Strengths: From CBSSports: Guidance. On a team with the potential to play three teens at the same time — Devin Booker, Dragan Bender, Marquese Chriss — it will help to have solid pros around, and Tyson Chandler, Jared Dudley and Leandro Barbosa are typically team-first guys. The question, of course, is how coach Earl Watson gives the veterans enough time to stay satisfied, especially with another lottery pick in line.
Weaknesses: From CBSSports: Late game situations. The Suns were second-worst in the NBA, to Philadelphia, getting outscored by 98 points in 126 clutch minutes last season. Brandon Knight took the largest share of the shots, and made just 27.3 percent. This is typically where young teams struggle, so the Suns probably will again, though Booker (just four three-point attempts in those situations) will certainly get more looks, even if he still looks 15.
Strengths: From CBSSports: Three-point shooting. At some point, you need to cite something other than DeMarcus Cousins as a Kings strength, and 3-point shooting was the only major category in which the Kings finished in the top part of the league. It may get better too, with Arron Afflalo (39 percent the past two seasons) replacing Marco Belinelli, who was peddled for a pick after plummeting from nearly 39 percent in his career, to 30.6.

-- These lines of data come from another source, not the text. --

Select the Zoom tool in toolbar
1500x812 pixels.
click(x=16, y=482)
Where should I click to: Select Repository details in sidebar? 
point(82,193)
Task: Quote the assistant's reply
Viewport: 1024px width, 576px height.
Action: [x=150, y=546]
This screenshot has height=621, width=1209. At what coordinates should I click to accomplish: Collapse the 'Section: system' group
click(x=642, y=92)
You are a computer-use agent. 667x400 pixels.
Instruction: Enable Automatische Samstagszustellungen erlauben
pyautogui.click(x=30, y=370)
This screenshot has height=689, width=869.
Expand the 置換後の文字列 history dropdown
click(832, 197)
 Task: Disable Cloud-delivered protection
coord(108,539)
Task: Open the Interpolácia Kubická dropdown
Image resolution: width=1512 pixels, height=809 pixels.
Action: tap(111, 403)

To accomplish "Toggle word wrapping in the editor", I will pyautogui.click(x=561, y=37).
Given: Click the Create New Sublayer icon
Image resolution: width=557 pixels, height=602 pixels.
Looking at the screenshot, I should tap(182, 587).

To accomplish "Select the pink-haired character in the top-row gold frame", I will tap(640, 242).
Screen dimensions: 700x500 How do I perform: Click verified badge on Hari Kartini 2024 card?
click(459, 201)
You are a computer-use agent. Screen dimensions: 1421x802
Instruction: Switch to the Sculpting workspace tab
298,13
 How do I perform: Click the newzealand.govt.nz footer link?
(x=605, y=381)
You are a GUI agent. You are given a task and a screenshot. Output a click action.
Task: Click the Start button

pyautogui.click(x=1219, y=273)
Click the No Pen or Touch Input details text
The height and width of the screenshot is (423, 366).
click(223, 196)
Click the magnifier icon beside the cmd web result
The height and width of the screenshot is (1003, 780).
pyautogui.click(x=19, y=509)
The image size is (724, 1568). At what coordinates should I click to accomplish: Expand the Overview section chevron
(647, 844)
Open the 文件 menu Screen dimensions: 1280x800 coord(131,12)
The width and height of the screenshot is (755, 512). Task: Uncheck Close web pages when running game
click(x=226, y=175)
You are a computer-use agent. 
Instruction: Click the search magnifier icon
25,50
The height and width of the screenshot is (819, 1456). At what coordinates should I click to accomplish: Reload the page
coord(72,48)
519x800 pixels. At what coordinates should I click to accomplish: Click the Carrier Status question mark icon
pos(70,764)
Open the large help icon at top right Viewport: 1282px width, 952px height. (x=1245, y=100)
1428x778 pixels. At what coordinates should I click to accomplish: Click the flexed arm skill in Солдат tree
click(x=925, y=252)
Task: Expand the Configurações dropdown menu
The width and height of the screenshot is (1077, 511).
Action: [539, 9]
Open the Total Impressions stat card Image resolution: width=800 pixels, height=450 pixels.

Weaknesses: From CBSSports: Direction. That’s been true in the front office, and that figures to manifest itself on the court, particularly at the point guard position, after Rajon Rondo rebuilt some of his value and signed with Chicago. Darren Collison has outplayed Ty Lawson the past two years, but he won’t play until the ninth game, because he — like Lawson — has had off-court problems. Neither projects as the long-term leader at the position.